-------- TRECHO DA PÁGINA
Um bloco diverso por natureza e por estratégia
O BRICS+ não é um clube de democracias liberais. Trata-se de uma aliança estratégica entre potências emergentes e grandes produtores de energia, alimentos e tecnologia. O que une esses países não é o modelo político, mas o desejo comum de construir um mundo multipolar, em que as decisões globais não sejam determinadas exclusivamente por Washington, Londres ou Bruxelas.
Vamos aos fatos:
Brasil, Índia e África do Sul são democracias formais, com eleições livres.
China e Rússia não estão no BRICS+ por serem modelos políticos a seguir, mas por representarem força econômica, política e militar fora do eixo ocidental tradicional. Ambos compartilham o interesse de criar um equilíbrio global, onde o Sul Global tenha voz e alternativas diante das estruturas dominadas por Washington e Bruxelas.
Arábia Saudita e Emirados Árabes Unidos são monarquias absolutistas, e ainda assim são aliados históricos dos Estados Unidos.
O Irã é uma teocracia, mas participa ativamente das dinâmicas internacionais há décadas.
Etiópia e Egito enfrentam desafios democráticos internos, mas representam o potencial de um continente africano que foi historicamente marginalizado nas estruturas globais de poder.
A falácia da seletividad
Quem acusa o BRICS+ de ser um clube de ditadores raramente critica a OTAN ou o G7, mesmo quando esses grupos mantêm parcerias com regimes autoritários ou promovem guerras com efeitos devastadores. Isso demonstra que a questão não é a democracia, mas sim o controle geopolítico.
As potências ocidentais(EUA), têm um longo histórico de apoiar ditaduras alinhadas aos seus interesses, como foi o caso do Chile sob Pinochet e da Arábia Saudita até os dias atuais. Também promoveram golpes de Estado, como no Irã em 1953, no Brasil em 1964 e na Líbia em 2011. Além disso, conduziram intervenções militares com justificativas frágeis, como no Iraque, no Afeganistão e na Síria.
Ignorar esse histórico e acusar o BRICS+ de representar uma ameaça à democracia é um ato de cinismo político.
O que realmente está em jogo
O BRICS+ propõe transformações profundas na arquitetura mundial. Entre os principais objetivos estão o rompimento com o monopólio do dólar, a criação de meios alternativos de pagamento, o fortalecimento de bancos multilaterais independentes e a intensificação da cooperação entre países do Sul Global.
Essas ações ameaçam diretamente a estrutura de poder vigente, incluindo o sistema financeiro internacional controlado pelo Ocidente, a capacidade de sanção dos Estados Unidos e da União Europeia, e a influência política e militar dos blocos dominantes.
----------------
-------- SEÇÃO DE DADOS
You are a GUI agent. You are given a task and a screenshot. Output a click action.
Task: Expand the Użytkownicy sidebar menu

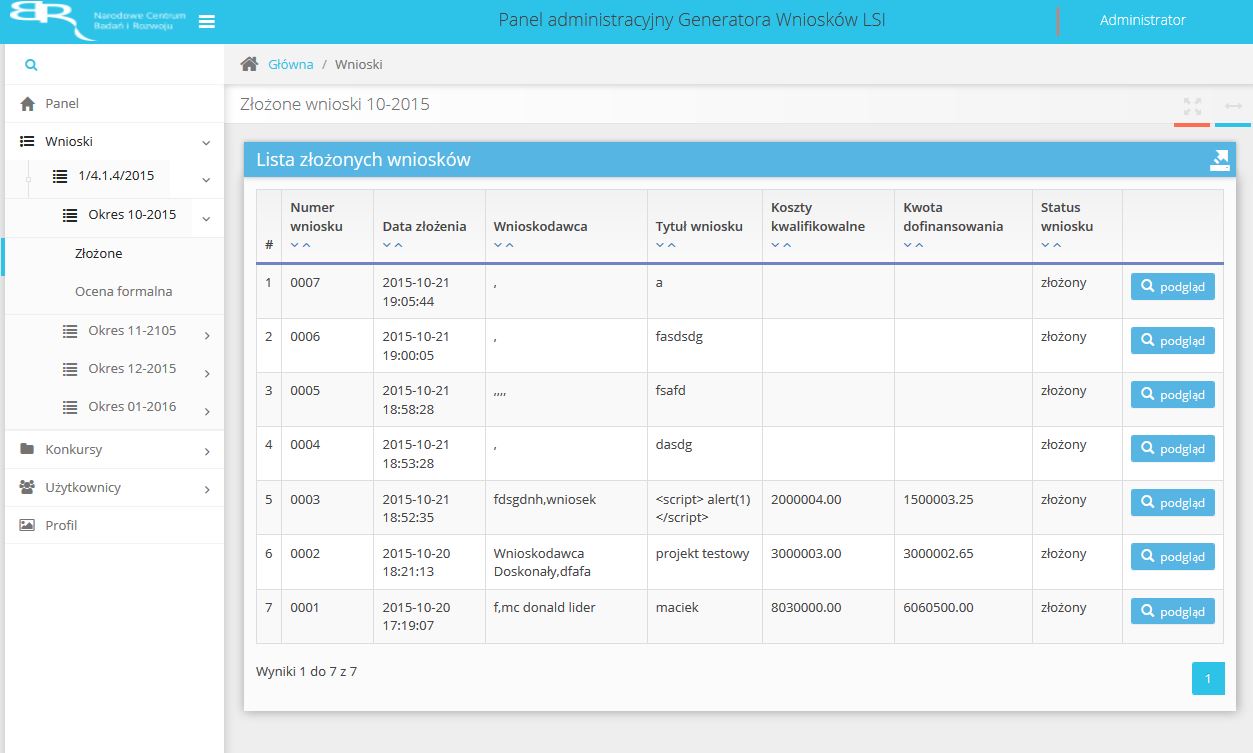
----------------
[INSTRUÇÃO]
Copie sem alterações a passagem do texto sobre o BRICS+ que começa nas palavras "Etiópia e Egito" e vai até "o controle geopolítico.", incluindo essas palavras.

[RESOLUÇÃO DO EXERCÍCIO]
Etiópia e Egito enfrentam desafios democráticos internos, mas representam o potencial de um continente africano que foi historicamente marginalizado nas estruturas globais de poder.
A falácia da seletividad
Quem acusa o BRICS+ de ser um clube de ditadores raramente critica a OTAN ou o G7, mesmo quando esses grupos mantêm parcerias com regimes autoritários ou promovem guerras com efeitos devastadores. Isso demonstra que a questão não é a democracia, mas sim o controle geopolítico.